▶ _Requirement_
Retype the line in which "Select the first" appears, then every line after it until the records end. Leave out the pictures.

▶ _Input data_

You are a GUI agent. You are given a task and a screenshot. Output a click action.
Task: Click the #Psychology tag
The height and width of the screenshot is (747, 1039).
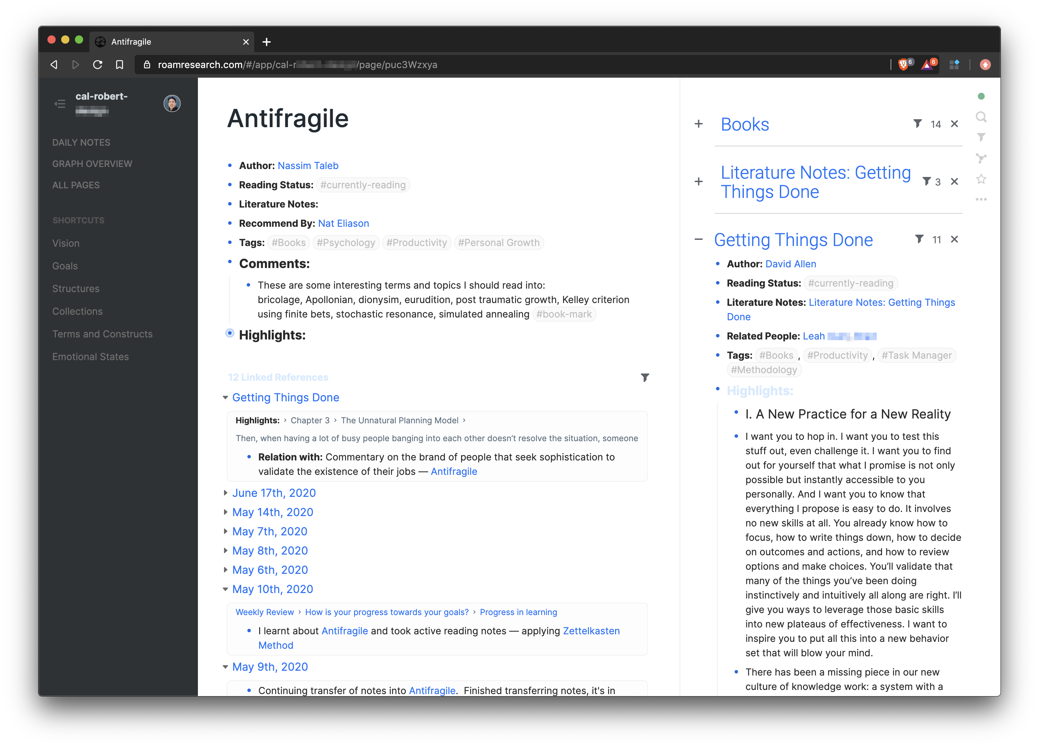(x=346, y=243)
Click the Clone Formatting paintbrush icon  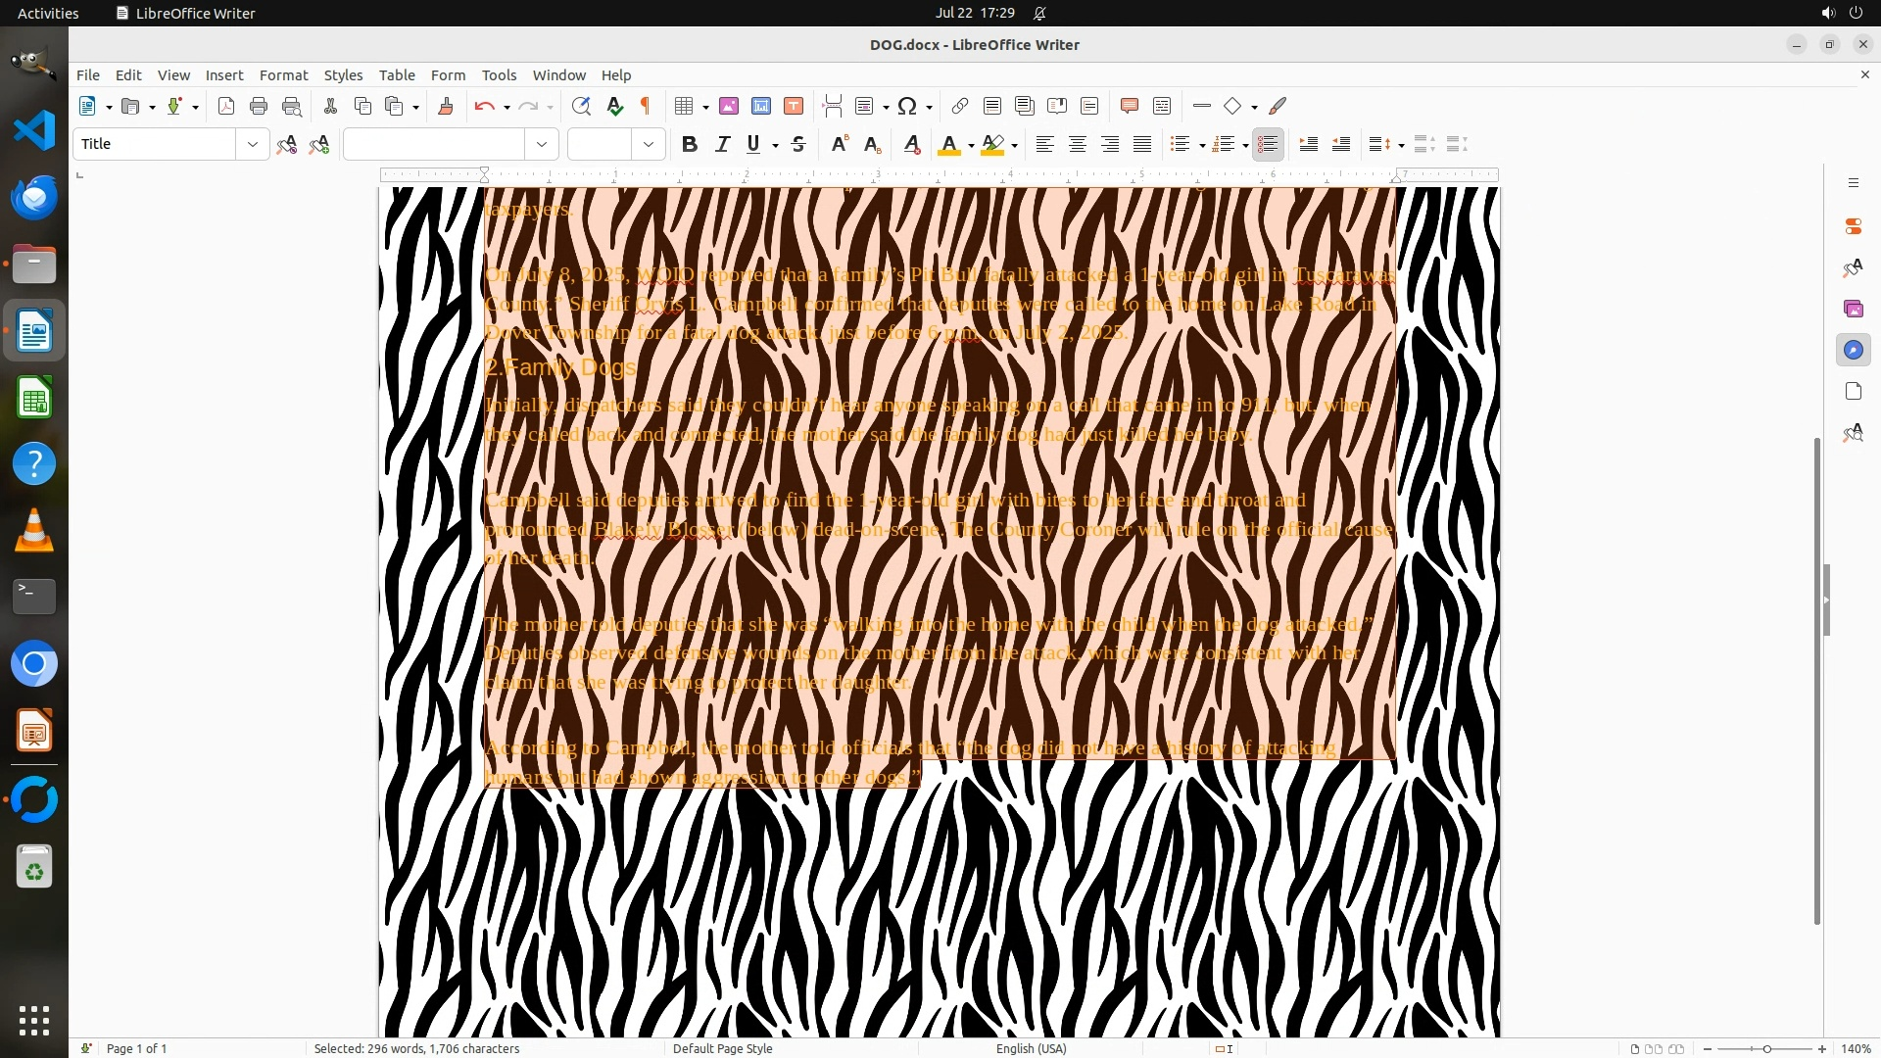click(x=445, y=106)
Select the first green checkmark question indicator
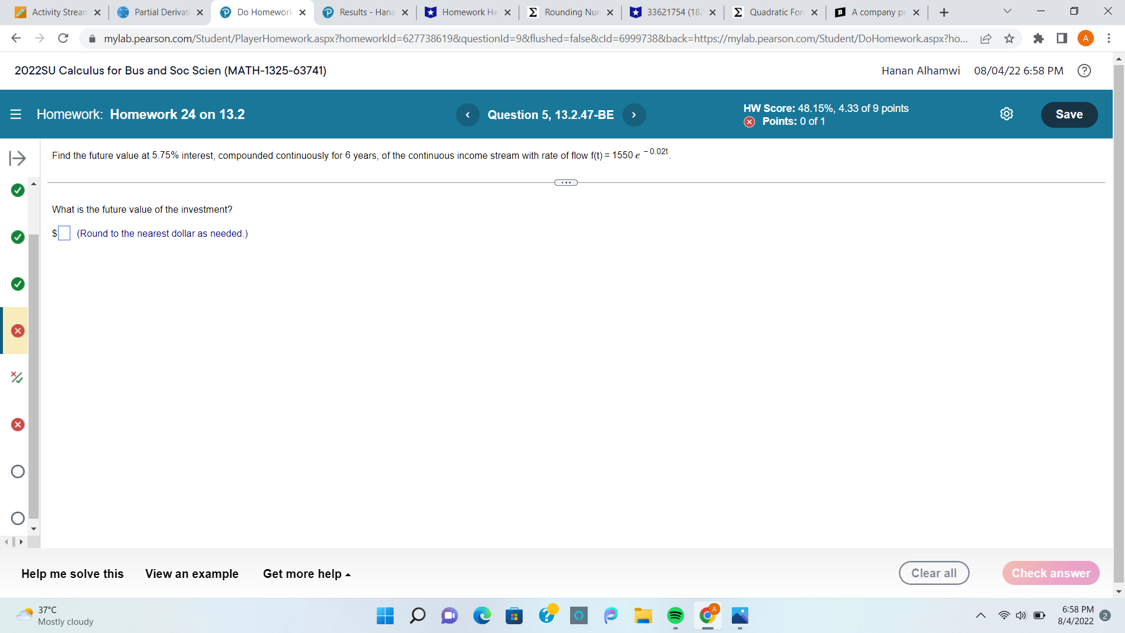The image size is (1125, 633). (17, 190)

▶ _Task solution_
Select the first green checkmark question indicator
The image size is (1125, 633). (17, 190)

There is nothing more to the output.